YOUR GOAL: Produce an exact copy of the line containing "Home (125, 81)" and of every line after it in the material below, ending with the final line.

*** INPUT Section Begins ***

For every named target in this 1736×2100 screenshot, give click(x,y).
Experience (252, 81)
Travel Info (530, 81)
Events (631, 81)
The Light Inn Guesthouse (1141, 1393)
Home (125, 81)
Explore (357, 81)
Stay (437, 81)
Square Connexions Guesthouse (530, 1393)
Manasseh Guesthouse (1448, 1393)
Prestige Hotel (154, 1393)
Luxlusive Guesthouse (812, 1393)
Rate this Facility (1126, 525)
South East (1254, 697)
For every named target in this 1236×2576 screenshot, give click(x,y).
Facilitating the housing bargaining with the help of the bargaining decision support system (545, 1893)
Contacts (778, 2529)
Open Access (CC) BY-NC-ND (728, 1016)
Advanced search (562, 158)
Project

*** INPUT Section Ends ***

WORKED SOLUTION:
Home (125, 81)
Explore (357, 81)
Stay (437, 81)
Square Connexions Guesthouse (530, 1393)
Manasseh Guesthouse (1448, 1393)
Prestige Hotel (154, 1393)
Luxlusive Guesthouse (812, 1393)
Rate this Facility (1126, 525)
South East (1254, 697)
For every named target in this 1236×2576 screenshot, give click(x,y).
Facilitating the housing bargaining with the help of the bargaining decision support system (545, 1893)
Contacts (778, 2529)
Open Access (CC) BY-NC-ND (728, 1016)
Advanced search (562, 158)
Project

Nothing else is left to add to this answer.